TEXTAUSZUG
□ □ □ □
Der Text Panghea wurde ursprünglich für die Anthologie „Karierte Maiglöckchen“ zum 7. ALFA- Multi Media-Wettbewerb verfasst und hzeißt daher auch „Karierte Maiglöckchen“, das Muster, das „sie“ auf den Maiglöckchen am Ende fand, war kariert,und dazu entstqand auch das obige Bild – eine Fotografik.

Darunter verstehe ich die Verfremdung von monochrom gestellten Fotografien durch grafische Elemente und das Einfügen von handschriftlichen, von mir verfassten Texten. Dieser Vorgang erstreckt sich über mehrere Stufen, wobei die Fotos im Adobe Lightroom bearbeitet und monochrom gestellt werden. Im Anschluss daran werden sie ausgedruckt und ich lasse das Bild zunächst auf mich wirken und gebe dann dem ersten Impuls nach es zu verfremden. Bei diesen Bildbearbeitungen sind der Zufall und die Spontanität wichtige Gestaltungsfaktoren. Assoziativ setze ich die Striche und füge die Worte eines meiner Texte ein, die Wahl des Stiftes erfolgt dabei impulsiv aus den folgenden Möglichkeiten: weißer Korrekturlack – aufgetragen mit Pinsel, Schwämmchen oder Stift -, weiße Paintmarker von unterschiedlicher Stichstärke, schwarze Fineliner oder schwarze Eddings von unterschiedlicher Strichstärke.
□ □ □ □
AUFGABE 1
Mit welchem Programm werden die Fotos laut dem Textauszug zur Fotografik bearbeitet und monochrom gestellt?
AUFGABE 2
Schreibe die Fortsetzung des Textauszugs zur Fotografik, beginnend nach seinem letzten Satz.
Das Material ist vom Textauszug unabhängig.

VERFÜGBARE DATEN
□ □ □ □
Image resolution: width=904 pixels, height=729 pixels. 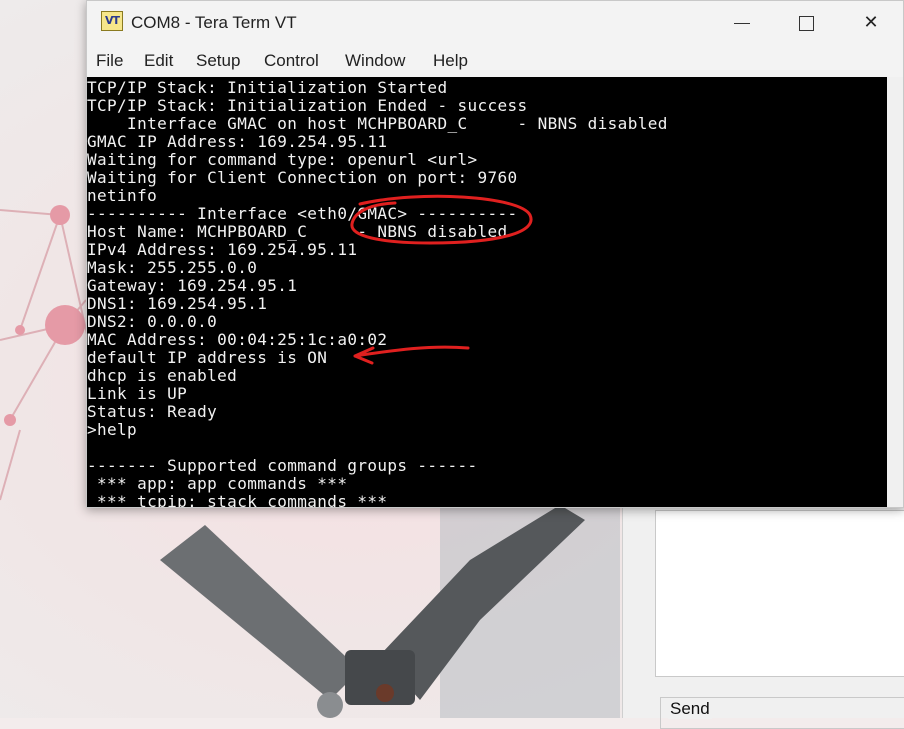 I want to click on terminal-line: DNS2: 0.0.0.0, so click(x=152, y=322).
□ □ □ □
ANTWORTFELD 1
Mit Adobe Lightroom.

ANTWORTFELD 2
Im weiteren Vorgang werden die dabei entstandenen Fotografiken wieder abfotografiert und im Lightroom nachbearbeitet und gegebenenfalls wird der Vorgang des Ausdruckens und grafischen Bearbeitens nochmals wiederholt. Daraus entstehen dann sehr verdichtete Bilder, die eine Interpretation in mehrere Richtungen herausfordern.

Bei diesem speziellen Bild ist dann noch auf dem Glas des Rahmens mit Edding noch ein zusätzliches Karo angebracht. Den Preis habe ich nciht bekommen, aber in die Anthologie schafften es Bild und Text.